Stored items:
□ □ □
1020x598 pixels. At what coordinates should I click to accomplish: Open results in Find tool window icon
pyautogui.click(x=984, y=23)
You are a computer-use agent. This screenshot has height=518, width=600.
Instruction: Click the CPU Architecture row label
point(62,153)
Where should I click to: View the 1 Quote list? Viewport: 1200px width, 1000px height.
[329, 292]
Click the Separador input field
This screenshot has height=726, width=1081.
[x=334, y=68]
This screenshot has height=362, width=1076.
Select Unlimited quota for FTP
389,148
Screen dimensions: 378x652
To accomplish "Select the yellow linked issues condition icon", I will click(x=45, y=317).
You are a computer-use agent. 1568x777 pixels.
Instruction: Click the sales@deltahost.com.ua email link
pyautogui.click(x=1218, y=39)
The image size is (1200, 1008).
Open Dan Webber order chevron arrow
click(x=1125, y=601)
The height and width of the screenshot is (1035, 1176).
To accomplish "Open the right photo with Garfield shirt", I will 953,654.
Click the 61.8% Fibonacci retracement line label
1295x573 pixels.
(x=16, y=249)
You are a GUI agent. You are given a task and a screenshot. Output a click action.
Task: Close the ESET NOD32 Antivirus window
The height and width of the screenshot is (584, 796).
□ □ □
## EXERCISE PROMPT
Output the entire data exactly, line for line.

## RESPONSE
1020x598 pixels. At what coordinates should I click to accomplish: Open results in Find tool window icon
pyautogui.click(x=984, y=23)
You are a computer-use agent. This screenshot has height=518, width=600.
Instruction: Click the CPU Architecture row label
point(62,153)
Where should I click to: View the 1 Quote list? Viewport: 1200px width, 1000px height.
[329, 292]
Click the Separador input field
This screenshot has height=726, width=1081.
[x=334, y=68]
This screenshot has height=362, width=1076.
Select Unlimited quota for FTP
389,148
Screen dimensions: 378x652
To accomplish "Select the yellow linked issues condition icon", I will click(x=45, y=317).
You are a computer-use agent. 1568x777 pixels.
Instruction: Click the sales@deltahost.com.ua email link
pyautogui.click(x=1218, y=39)
The image size is (1200, 1008).
Open Dan Webber order chevron arrow
click(x=1125, y=601)
The height and width of the screenshot is (1035, 1176).
To accomplish "Open the right photo with Garfield shirt", I will 953,654.
Click the 61.8% Fibonacci retracement line label
1295x573 pixels.
(x=16, y=249)
You are a GUI agent. You are given a task and a screenshot. Output a click action.
Task: Close the ESET NOD32 Antivirus window
The height and width of the screenshot is (584, 796).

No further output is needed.